Quels sont les premiers enseignements que nous pouvons d’ores et déjà tirer ?

Le constat est malheureusement sans appel : si Xynthia, comme phénomène climatique extraordinaire, était inévitable, le drame Xynthia, lui, n’était pas une fatalité.

La question des responsabilités est du ressort de la justice, qui est saisie. Toutefois, il est évident que ce drame a pour origine principale l’impréparation de la France au risque spécifique de submersion marine. Celle-ci a conduit à de graves défaillances et à une forte dilution de la responsabilité dans la chaîne de décisions.

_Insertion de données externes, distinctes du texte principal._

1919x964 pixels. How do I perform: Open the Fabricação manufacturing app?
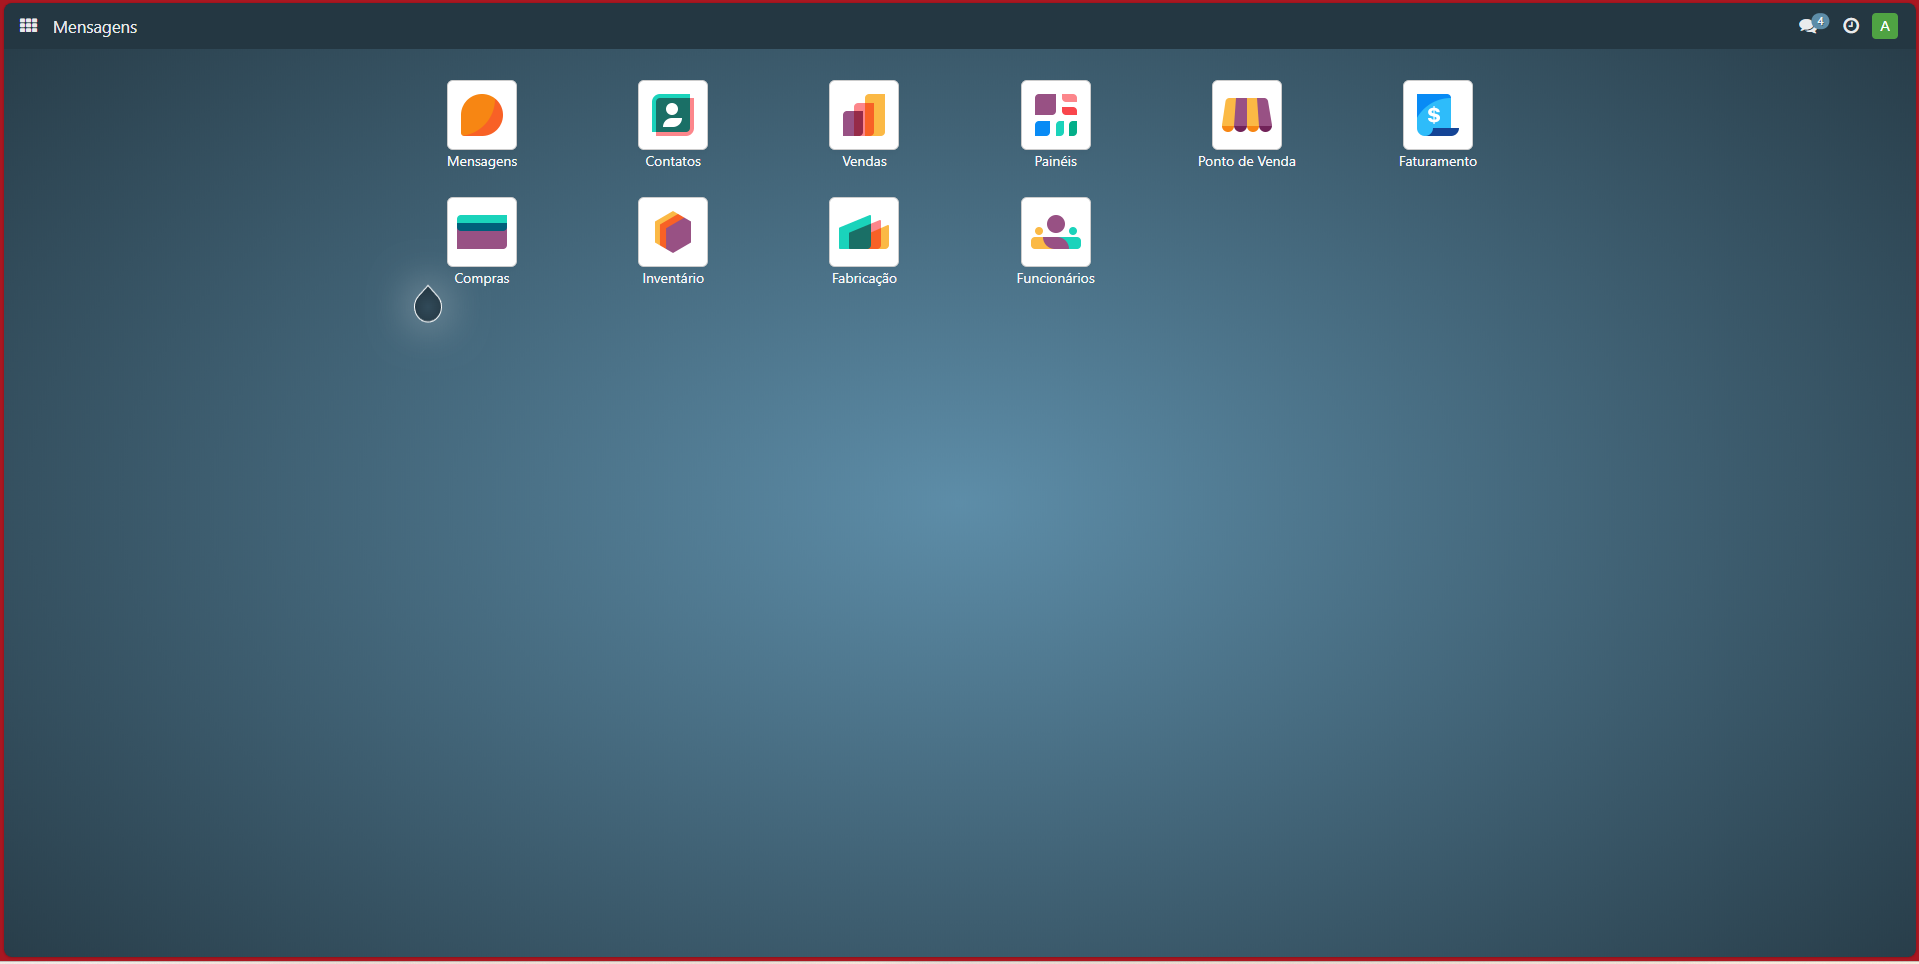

Ces défaillances sont de natures diverses.

Elles apparaissent dans la phase de prévision et d’alerte : aucune évaluation des conséquences de la tempête à terre, un système d’alerte insuffisamment explicite, des plans communaux de sauvegarde inexistants, rendant délicates les mesures d’évacuation. Preuve de ce dysfonctionnement, la consigne était de se calfeutrer chez soi ; or, ce faisant, on enfermait les gens dans ce qui allait devenir leur tombeau.

Nous constatons également des défaillances dans la prévention. Pourquoi des maisons avaient-elles été construites, alors qu’il existait un risque naturel majeur avéré ? Pourquoi, en France, les plans de prévention des risques naturels sont-ils si peu nombreux, alors que, dans cette zone, le risque était bien présent ?

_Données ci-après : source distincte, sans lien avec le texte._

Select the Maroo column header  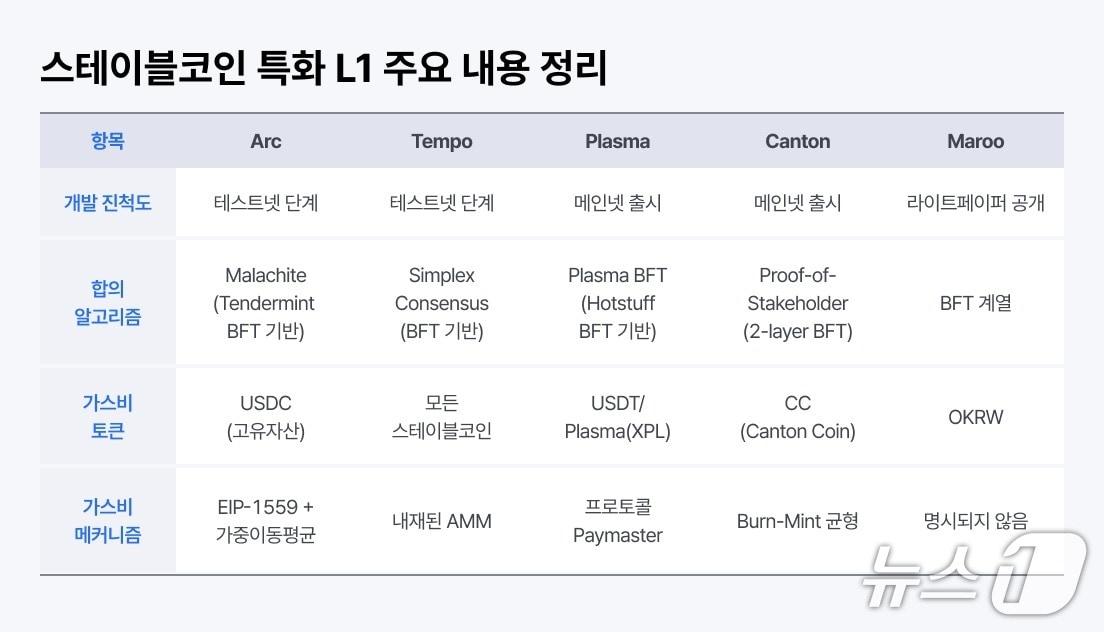[x=975, y=141]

Enfin, les défaillances ont également concerné les systèmes de protection. La gestion des ouvrages naturels ou artificiels de défense contre la mer souffre en France de plusieurs maux : fragmentation de la propriété, retrait des financements de l’État, manque d’entretien, lourdeur des procédures, etc.

Sur chacune de ces défaillances, la mission fera des propositions concrètes.

En revanche, tous les avis convergent pour reconnaître le caractère remarquable de la gestion de la crise. Les secours, coordonnés par les préfets, ont été massifs et formidablement efficaces. Des centaines de vies humaines ont ainsi pu être sauvées et il faut rendre hommage à tous ceux qui ont fait preuve d’un courage exemplaire, souvent au péril de leur vie : sapeurs-pompiers, gendarmes, militaires, pilotes d’hélicoptères et, dans la phase suivante, secouristes et bénévoles.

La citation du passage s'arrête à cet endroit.